長岡藩の武士の行動規範でもあったようだ。
常に戦場にありとは、戦のない時にも、常に戦場であるかのような心構えでいよ、ということである。戦場では、不平不満を言ってはおられぬ。いかなる困苦欠乏にも耐えよ、ということらしい。
現在は、過去と未来を解く鍵である。
過去現在未来はつながっている。心のありようで未来は変えられる。
それは、イメージできるどうか。

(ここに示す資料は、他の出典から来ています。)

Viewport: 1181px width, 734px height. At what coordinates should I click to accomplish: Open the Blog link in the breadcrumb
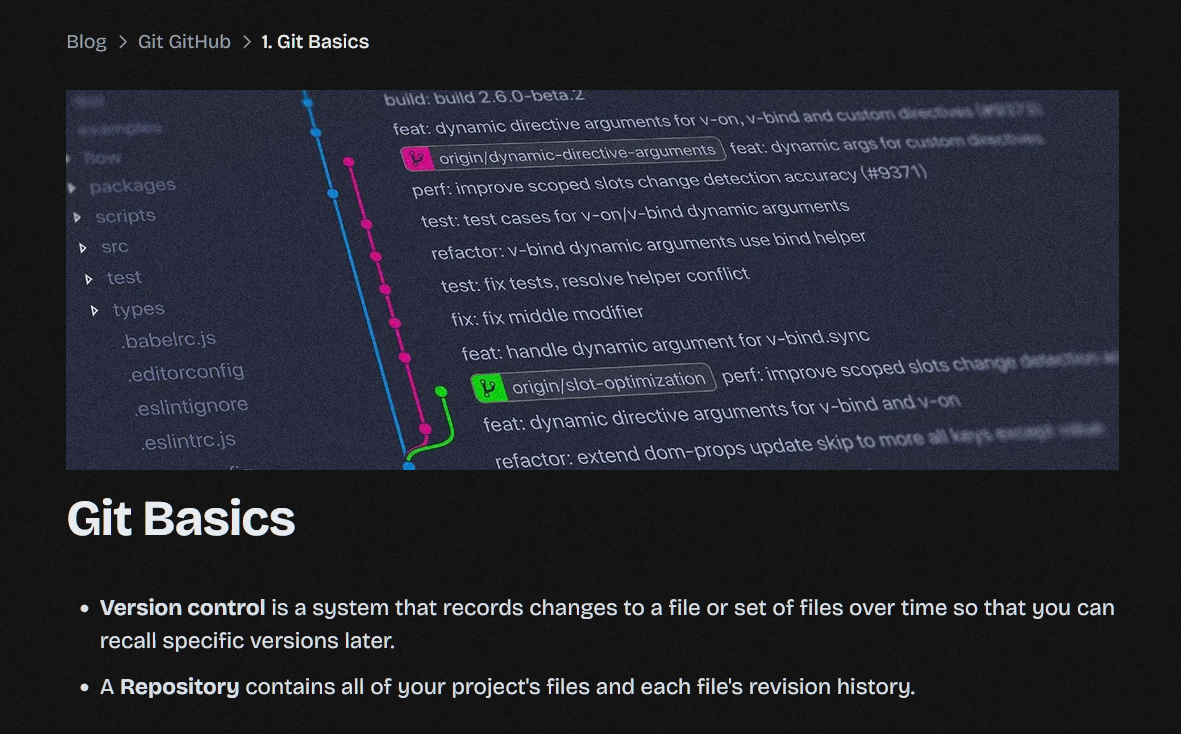coord(86,41)
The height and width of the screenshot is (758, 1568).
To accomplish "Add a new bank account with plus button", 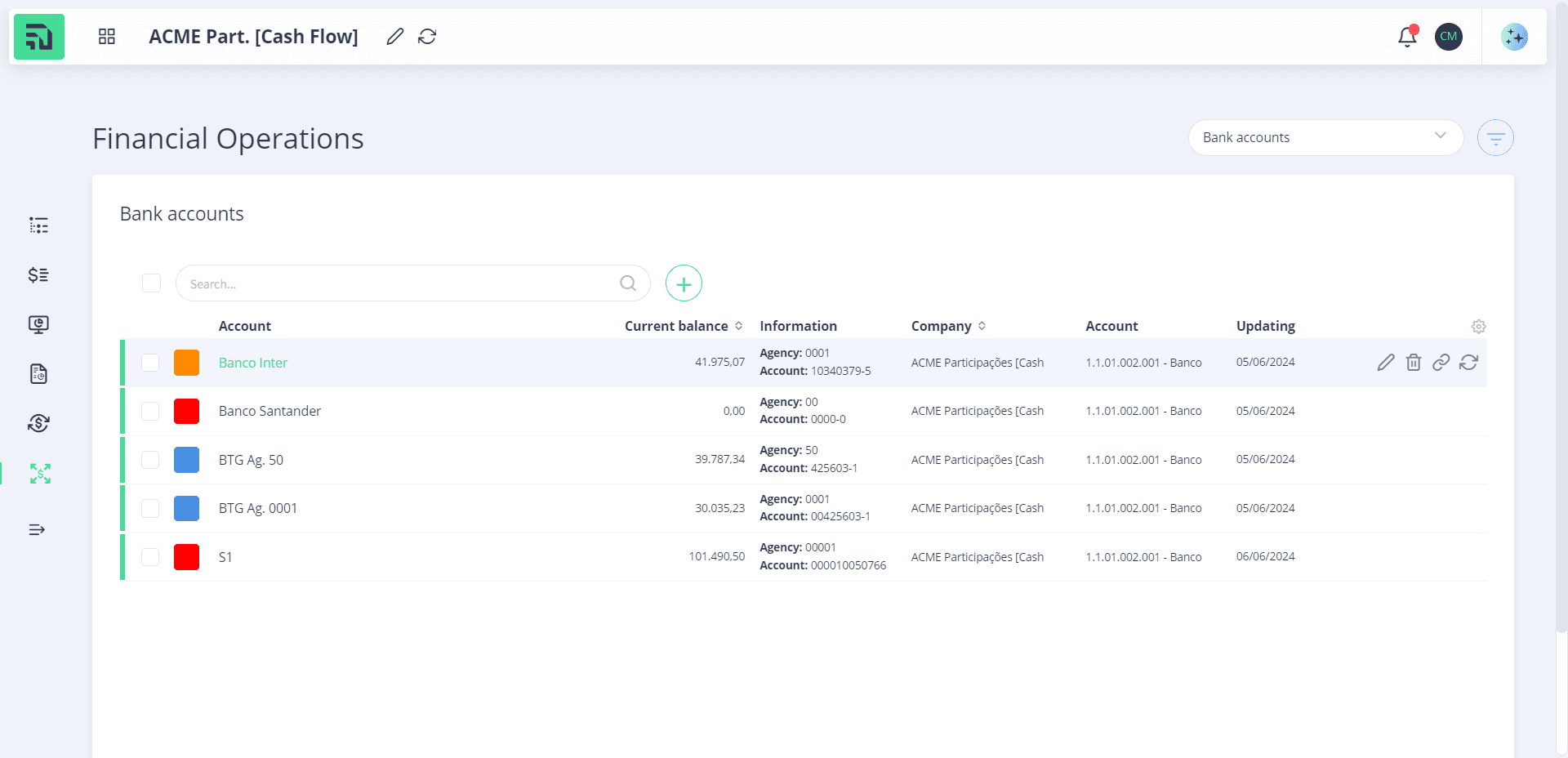I will coord(684,283).
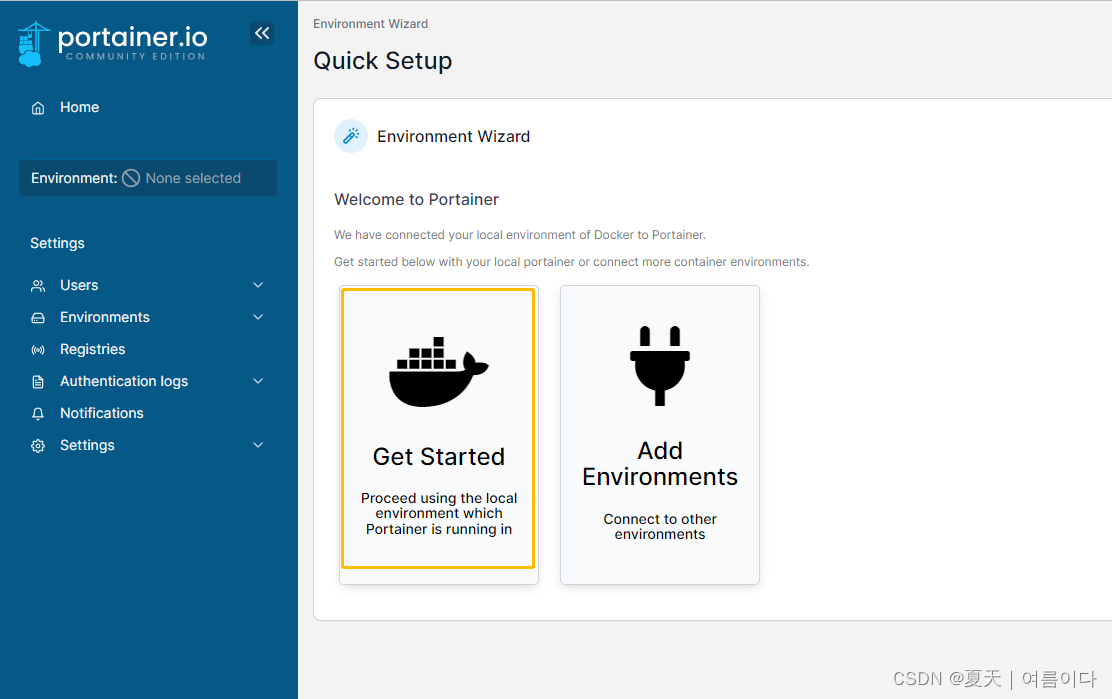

想像連想できるかどうかにあると思う。
イメージや創造連想ができないと、思慮が浅いと、目先の利益にとらわれがちになる。
ゆとりのある人は、思慮が深く、連想し、様々なケースを想定できると思う。
そのような考えがあったのか、そこまで考えていたのか、と感心したりする。
そして、信念がある。
今の時分は、過去の結果、将来の時分は現在の結果。
将来を想像し、今をどのように生きるかを考え行動したいと思う。
なお、小林虎三郎と河合継之助は幼馴染で、家も近かったようです。
また、現在の長岡高校は、長岡藩国漢学校の流れを汲んでいるそうだ。
長岡藩の家訓である、「常在戦場」を心掛けていたのが、長岡出身の山本五十六氏であるのはあまりに有名である。
米百俵の言葉の裏には、深い背景がありました。